* AIM OF THE TASK: Read through the entries below and copy each line where "blue" turns up.

* RECORDS FOR THE TASK:
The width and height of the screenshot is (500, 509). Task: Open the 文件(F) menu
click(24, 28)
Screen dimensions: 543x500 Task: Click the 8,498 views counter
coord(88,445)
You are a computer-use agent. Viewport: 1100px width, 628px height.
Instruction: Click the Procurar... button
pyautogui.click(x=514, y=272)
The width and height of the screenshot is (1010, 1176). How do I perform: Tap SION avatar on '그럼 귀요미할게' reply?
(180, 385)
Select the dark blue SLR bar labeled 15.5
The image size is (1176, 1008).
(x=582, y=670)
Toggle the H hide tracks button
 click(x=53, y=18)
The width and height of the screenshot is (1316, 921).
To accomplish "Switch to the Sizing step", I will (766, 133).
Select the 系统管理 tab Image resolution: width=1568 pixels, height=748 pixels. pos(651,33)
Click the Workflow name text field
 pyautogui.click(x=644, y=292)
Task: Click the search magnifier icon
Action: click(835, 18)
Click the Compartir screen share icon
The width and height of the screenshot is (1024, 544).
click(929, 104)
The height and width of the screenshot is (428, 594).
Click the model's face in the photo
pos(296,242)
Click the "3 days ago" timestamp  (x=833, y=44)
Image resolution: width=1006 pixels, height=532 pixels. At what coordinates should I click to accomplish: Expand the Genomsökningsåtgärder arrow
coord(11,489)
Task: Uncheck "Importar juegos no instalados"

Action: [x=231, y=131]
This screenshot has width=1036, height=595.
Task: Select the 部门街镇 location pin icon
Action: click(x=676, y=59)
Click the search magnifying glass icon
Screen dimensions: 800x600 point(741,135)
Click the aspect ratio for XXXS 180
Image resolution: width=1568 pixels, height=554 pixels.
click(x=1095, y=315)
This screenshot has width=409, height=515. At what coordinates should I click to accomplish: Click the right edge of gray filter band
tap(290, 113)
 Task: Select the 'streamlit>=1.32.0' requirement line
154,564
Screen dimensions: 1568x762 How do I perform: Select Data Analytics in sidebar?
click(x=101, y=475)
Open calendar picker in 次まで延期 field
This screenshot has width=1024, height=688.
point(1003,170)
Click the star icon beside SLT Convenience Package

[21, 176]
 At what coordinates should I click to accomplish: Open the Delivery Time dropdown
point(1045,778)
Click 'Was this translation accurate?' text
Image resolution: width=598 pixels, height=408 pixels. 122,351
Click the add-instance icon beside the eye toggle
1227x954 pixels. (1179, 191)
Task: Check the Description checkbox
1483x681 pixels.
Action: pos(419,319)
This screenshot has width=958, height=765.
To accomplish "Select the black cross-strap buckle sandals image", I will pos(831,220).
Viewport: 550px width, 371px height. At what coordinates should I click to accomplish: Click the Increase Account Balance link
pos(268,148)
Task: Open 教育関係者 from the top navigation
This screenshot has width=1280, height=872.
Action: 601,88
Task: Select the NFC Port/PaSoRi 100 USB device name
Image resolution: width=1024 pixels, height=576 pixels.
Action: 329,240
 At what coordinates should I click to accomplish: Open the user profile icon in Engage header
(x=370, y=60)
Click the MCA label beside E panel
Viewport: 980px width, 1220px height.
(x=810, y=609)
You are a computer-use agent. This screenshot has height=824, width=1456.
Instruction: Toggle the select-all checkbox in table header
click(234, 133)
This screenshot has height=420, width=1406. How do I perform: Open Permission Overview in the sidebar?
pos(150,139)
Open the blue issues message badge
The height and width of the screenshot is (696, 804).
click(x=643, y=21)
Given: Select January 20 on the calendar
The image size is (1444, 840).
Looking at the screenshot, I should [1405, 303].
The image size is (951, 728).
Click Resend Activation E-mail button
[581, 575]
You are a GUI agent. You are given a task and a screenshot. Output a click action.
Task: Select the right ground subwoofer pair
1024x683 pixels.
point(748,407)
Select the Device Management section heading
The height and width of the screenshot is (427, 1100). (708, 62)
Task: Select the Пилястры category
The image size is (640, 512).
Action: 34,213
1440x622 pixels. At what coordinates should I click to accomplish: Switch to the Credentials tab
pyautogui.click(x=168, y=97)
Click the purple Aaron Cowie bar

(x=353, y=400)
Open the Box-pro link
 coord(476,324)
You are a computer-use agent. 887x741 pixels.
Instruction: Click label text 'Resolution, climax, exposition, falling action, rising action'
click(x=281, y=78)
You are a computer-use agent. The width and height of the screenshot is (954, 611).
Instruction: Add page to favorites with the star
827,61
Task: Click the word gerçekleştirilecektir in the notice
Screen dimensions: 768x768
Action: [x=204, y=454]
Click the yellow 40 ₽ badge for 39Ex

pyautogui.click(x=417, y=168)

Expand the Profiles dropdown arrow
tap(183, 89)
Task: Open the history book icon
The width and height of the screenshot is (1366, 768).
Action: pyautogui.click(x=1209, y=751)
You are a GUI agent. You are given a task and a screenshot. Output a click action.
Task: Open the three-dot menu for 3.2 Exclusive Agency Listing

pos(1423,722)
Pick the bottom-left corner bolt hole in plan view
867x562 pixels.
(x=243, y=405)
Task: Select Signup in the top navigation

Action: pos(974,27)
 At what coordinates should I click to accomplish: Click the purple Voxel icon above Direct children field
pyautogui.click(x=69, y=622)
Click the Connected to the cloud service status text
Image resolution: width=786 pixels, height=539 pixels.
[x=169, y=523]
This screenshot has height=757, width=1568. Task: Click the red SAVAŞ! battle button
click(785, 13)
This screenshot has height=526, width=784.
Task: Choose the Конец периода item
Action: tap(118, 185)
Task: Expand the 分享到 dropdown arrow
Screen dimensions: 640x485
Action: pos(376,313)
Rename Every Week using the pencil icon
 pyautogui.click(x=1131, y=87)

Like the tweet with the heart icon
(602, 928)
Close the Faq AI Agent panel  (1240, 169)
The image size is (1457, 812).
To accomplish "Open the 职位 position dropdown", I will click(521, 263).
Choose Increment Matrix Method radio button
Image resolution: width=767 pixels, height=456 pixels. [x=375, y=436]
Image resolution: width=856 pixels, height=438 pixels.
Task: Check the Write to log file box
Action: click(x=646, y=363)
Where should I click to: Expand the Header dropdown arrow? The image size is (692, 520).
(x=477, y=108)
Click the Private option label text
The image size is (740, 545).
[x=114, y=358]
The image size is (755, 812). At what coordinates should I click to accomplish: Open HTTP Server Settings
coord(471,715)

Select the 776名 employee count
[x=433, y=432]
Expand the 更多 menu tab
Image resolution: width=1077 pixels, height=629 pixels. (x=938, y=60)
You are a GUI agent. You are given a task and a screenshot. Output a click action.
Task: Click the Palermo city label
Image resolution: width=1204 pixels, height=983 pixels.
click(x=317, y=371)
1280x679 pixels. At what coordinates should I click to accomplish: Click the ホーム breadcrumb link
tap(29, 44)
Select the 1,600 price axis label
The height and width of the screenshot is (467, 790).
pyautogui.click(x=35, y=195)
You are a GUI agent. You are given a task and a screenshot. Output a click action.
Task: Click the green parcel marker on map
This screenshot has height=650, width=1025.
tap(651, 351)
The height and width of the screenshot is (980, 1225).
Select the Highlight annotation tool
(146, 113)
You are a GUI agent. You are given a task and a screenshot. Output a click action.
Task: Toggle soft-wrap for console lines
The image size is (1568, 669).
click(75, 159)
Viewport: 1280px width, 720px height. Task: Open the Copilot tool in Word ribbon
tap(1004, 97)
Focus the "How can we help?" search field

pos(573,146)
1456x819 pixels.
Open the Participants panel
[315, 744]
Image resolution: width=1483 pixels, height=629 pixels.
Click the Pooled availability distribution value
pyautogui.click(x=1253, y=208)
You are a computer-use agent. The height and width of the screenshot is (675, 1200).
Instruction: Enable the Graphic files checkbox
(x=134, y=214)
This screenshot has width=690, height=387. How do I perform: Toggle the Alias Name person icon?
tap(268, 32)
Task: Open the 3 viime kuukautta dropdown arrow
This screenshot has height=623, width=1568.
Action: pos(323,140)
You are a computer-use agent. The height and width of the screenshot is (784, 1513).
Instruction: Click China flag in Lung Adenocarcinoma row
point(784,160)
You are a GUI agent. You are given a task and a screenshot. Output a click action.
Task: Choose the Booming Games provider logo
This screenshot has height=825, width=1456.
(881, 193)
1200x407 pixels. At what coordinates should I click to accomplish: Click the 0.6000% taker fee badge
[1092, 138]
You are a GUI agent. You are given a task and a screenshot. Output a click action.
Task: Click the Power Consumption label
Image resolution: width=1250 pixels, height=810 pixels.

* ANSWER BELOW:
Select the dark blue SLR bar labeled 15.5
Open the blue issues message badge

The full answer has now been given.